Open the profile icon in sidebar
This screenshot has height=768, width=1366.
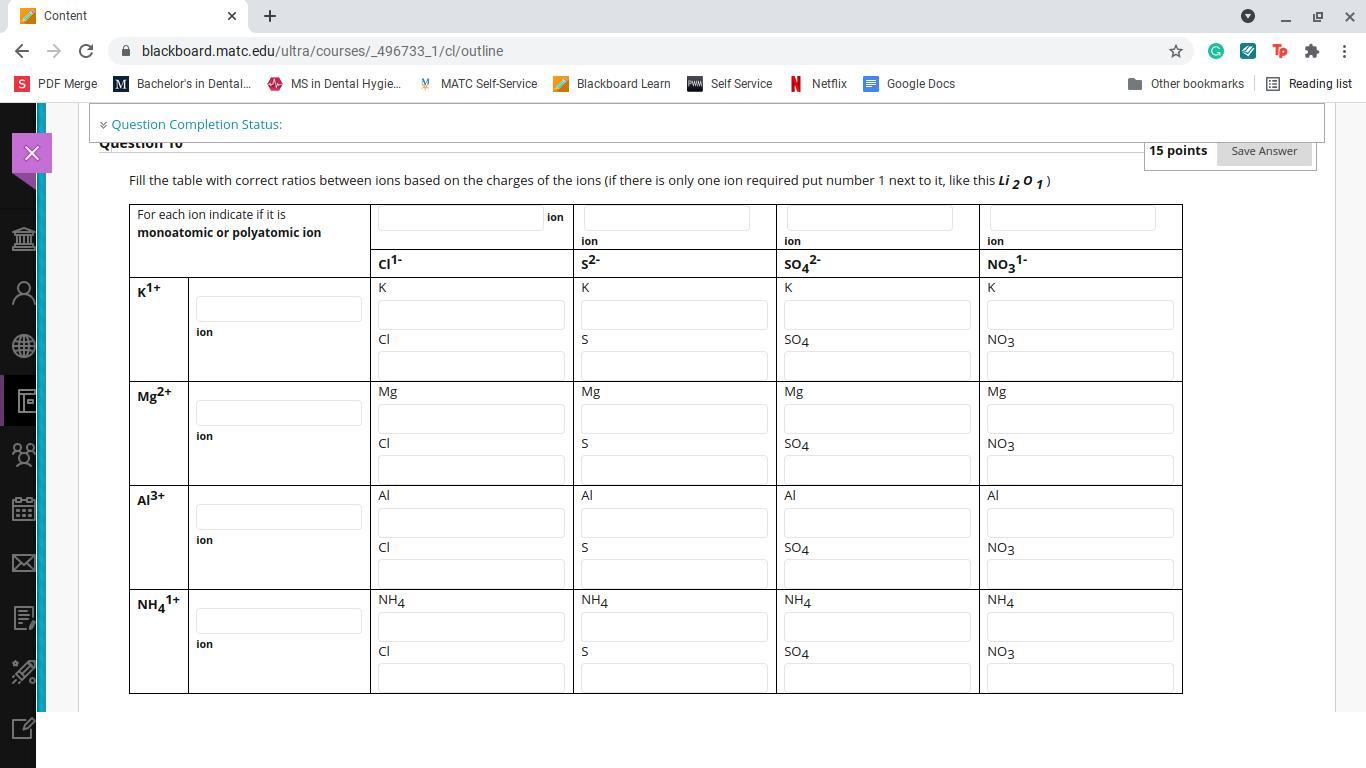[x=23, y=293]
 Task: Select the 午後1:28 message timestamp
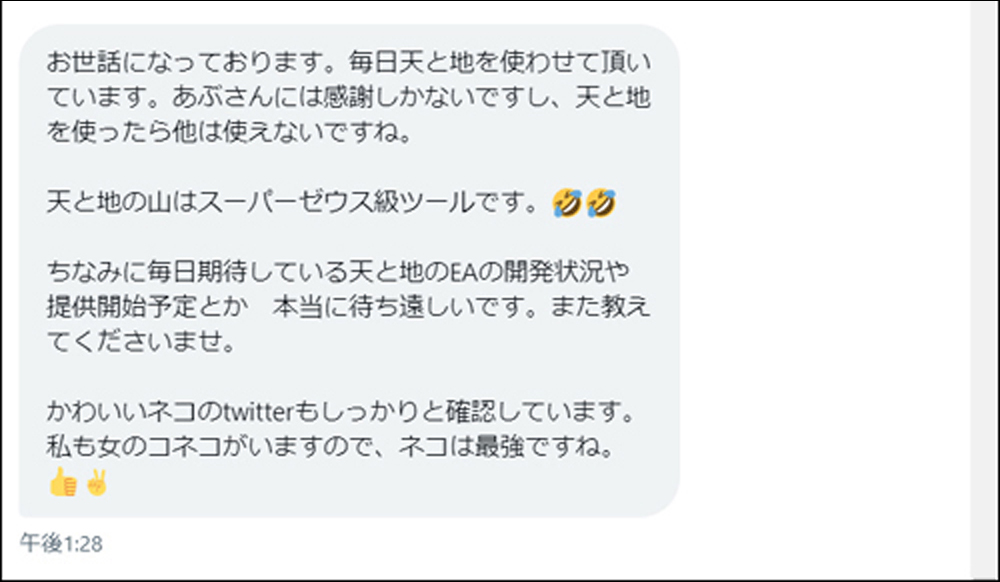click(x=61, y=544)

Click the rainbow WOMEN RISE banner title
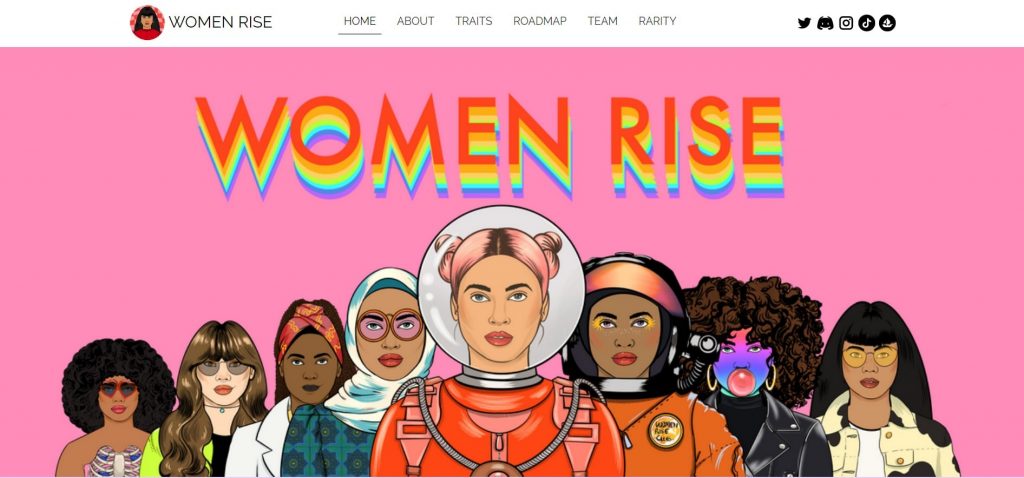point(490,147)
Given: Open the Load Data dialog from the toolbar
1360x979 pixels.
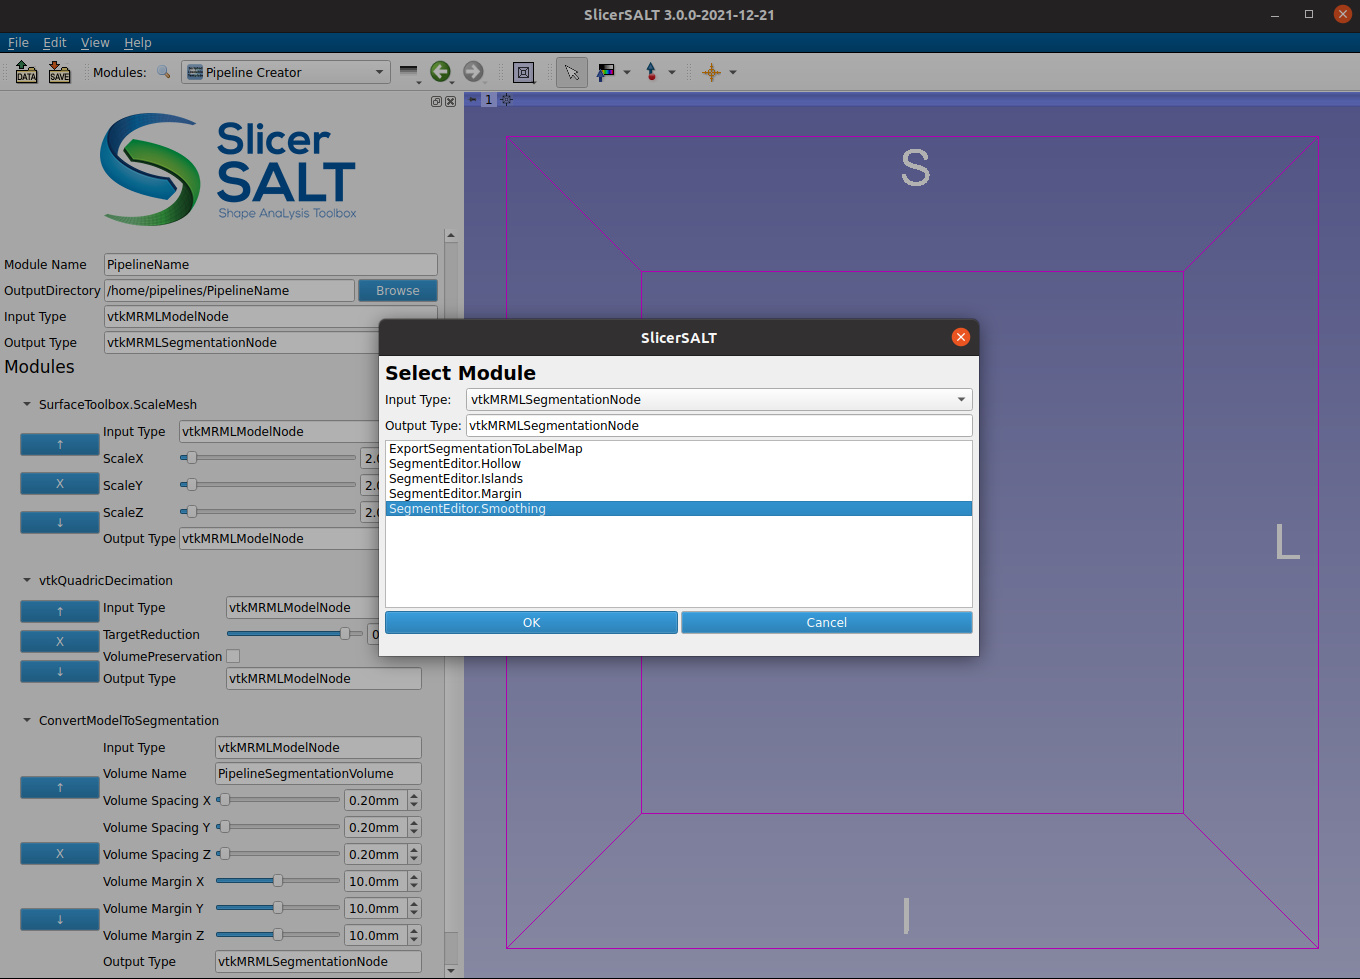Looking at the screenshot, I should click(x=26, y=71).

## [Task to carry out]
Every line of the data above is to be set down exactly; the pictures are not.

## [Exercise response]
Open the profile icon in sidebar
This screenshot has height=768, width=1366.
[x=23, y=293]
 Task: Select the 午後1:28 message timestamp
click(x=61, y=544)

Click the rainbow WOMEN RISE banner title
point(490,147)
Given: Open the Load Data dialog from the toolbar
1360x979 pixels.
Looking at the screenshot, I should click(x=26, y=71).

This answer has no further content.